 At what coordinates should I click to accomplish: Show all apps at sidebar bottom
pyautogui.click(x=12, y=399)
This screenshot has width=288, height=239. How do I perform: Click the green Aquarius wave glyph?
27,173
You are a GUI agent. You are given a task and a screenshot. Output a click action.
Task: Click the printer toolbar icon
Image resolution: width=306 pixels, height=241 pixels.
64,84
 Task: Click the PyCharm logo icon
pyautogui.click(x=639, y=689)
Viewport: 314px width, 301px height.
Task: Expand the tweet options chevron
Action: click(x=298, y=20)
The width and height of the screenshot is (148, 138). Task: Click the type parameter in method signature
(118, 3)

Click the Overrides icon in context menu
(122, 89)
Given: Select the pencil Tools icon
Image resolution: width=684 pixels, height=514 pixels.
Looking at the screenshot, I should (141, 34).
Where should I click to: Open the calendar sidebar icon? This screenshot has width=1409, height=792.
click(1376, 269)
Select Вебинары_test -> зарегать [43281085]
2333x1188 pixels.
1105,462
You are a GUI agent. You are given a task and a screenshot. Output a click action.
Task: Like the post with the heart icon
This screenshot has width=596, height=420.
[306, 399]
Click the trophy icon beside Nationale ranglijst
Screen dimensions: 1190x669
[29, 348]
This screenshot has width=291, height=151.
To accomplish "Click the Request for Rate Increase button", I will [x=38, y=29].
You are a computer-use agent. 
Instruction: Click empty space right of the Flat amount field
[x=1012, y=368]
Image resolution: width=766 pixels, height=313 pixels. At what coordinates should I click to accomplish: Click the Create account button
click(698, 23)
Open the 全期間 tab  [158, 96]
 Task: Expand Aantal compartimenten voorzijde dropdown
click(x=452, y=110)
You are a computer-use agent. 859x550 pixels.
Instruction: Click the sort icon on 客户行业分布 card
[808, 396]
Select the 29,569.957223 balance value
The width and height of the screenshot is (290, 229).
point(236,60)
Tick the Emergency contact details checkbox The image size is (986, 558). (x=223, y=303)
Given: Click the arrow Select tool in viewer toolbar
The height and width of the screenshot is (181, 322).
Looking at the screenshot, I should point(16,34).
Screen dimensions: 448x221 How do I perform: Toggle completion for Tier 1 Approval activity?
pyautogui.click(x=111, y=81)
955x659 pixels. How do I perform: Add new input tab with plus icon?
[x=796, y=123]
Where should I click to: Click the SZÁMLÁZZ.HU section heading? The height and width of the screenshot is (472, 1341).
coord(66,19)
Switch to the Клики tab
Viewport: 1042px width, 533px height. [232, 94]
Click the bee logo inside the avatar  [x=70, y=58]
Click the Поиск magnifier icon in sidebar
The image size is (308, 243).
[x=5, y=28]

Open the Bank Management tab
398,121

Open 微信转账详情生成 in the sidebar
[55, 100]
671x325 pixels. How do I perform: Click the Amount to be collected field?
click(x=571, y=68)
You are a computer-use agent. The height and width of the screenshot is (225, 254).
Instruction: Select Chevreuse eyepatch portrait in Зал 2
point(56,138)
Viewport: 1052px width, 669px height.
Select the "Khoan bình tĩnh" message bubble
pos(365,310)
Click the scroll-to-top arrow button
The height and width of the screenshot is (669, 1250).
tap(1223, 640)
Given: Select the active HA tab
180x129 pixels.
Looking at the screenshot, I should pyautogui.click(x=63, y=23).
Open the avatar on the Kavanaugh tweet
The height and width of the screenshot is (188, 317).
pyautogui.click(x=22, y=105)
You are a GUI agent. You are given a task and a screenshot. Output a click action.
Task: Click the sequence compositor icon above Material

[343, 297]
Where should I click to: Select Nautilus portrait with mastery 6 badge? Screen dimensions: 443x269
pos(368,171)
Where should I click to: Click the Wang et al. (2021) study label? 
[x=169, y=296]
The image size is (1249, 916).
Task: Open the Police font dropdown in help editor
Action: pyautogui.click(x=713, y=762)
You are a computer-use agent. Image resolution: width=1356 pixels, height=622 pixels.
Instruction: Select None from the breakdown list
○ ○ ○ ○ ○ ○ ○
Rewrite the material above, replacing every occurrence of "GUI agent" with "interface agent" and leaving everything else unchanged.

 At what coordinates should I click to accomplish: Show all apps at sidebar bottom
pyautogui.click(x=12, y=399)
This screenshot has width=288, height=239. How do I perform: Click the green Aquarius wave glyph?
27,173
You are a interface agent. You are given a task and a screenshot. Output a click action.
Task: Click the printer toolbar icon
Image resolution: width=306 pixels, height=241 pixels.
64,84
 Task: Click the PyCharm logo icon
pyautogui.click(x=639, y=689)
Viewport: 314px width, 301px height.
Task: Expand the tweet options chevron
Action: click(x=298, y=20)
The width and height of the screenshot is (148, 138). Task: Click the type parameter in method signature
(118, 3)

Click the Overrides icon in context menu
(122, 89)
Given: Select the pencil Tools icon
Image resolution: width=684 pixels, height=514 pixels.
Looking at the screenshot, I should (141, 34).
Where should I click to: Open the calendar sidebar icon? This screenshot has width=1409, height=792.
click(1376, 269)
Select Вебинары_test -> зарегать [43281085]
2333x1188 pixels.
1105,462
You are a interface agent. You are given a task and a screenshot. Output a click action.
Task: Like the post with the heart icon
This screenshot has width=596, height=420.
[306, 399]
Click the trophy icon beside Nationale ranglijst
Screen dimensions: 1190x669
[29, 348]
This screenshot has width=291, height=151.
To accomplish "Click the Request for Rate Increase button", I will [x=38, y=29].
You are a computer-use agent. 
Instruction: Click empty space right of the Flat amount field
[x=1012, y=368]
Image resolution: width=766 pixels, height=313 pixels. At what coordinates should I click to accomplish: Click the Create account button
click(698, 23)
Open the 全期間 tab  [158, 96]
 Task: Expand Aantal compartimenten voorzijde dropdown
click(x=452, y=110)
You are a computer-use agent. 859x550 pixels.
Instruction: Click the sort icon on 客户行业分布 card
[808, 396]
Select the 29,569.957223 balance value
The width and height of the screenshot is (290, 229).
point(236,60)
Tick the Emergency contact details checkbox The image size is (986, 558). (x=223, y=303)
Given: Click the arrow Select tool in viewer toolbar
The height and width of the screenshot is (181, 322).
Looking at the screenshot, I should point(16,34).
Screen dimensions: 448x221 How do I perform: Toggle completion for Tier 1 Approval activity?
pyautogui.click(x=111, y=81)
955x659 pixels. How do I perform: Add new input tab with plus icon?
[x=796, y=123]
Where should I click to: Click the SZÁMLÁZZ.HU section heading? The height and width of the screenshot is (472, 1341).
coord(66,19)
Switch to the Клики tab
Viewport: 1042px width, 533px height. [232, 94]
Click the bee logo inside the avatar  [x=70, y=58]
Click the Поиск magnifier icon in sidebar
The image size is (308, 243).
[x=5, y=28]

Open the Bank Management tab
398,121

Open 微信转账详情生成 in the sidebar
[55, 100]
671x325 pixels. How do I perform: Click the Amount to be collected field?
click(x=571, y=68)
You are a computer-use agent. The height and width of the screenshot is (225, 254).
Instruction: Select Chevreuse eyepatch portrait in Зал 2
point(56,138)
Viewport: 1052px width, 669px height.
Select the "Khoan bình tĩnh" message bubble
pos(365,310)
Click the scroll-to-top arrow button
The height and width of the screenshot is (669, 1250).
tap(1223, 640)
Given: Select the active HA tab
180x129 pixels.
Looking at the screenshot, I should pyautogui.click(x=63, y=23).
Open the avatar on the Kavanaugh tweet
The height and width of the screenshot is (188, 317).
pyautogui.click(x=22, y=105)
You are a interface agent. You are given a task and a screenshot. Output a click action.
Task: Click the sequence compositor icon above Material

[343, 297]
Where should I click to: Select Nautilus portrait with mastery 6 badge? Screen dimensions: 443x269
pos(368,171)
Where should I click to: Click the Wang et al. (2021) study label? 
[x=169, y=296]
The image size is (1249, 916).
Task: Open the Police font dropdown in help editor
Action: pyautogui.click(x=713, y=762)
You are a computer-use agent. Image resolution: width=1356 pixels, height=622 pixels.
Instruction: Select None from the breakdown list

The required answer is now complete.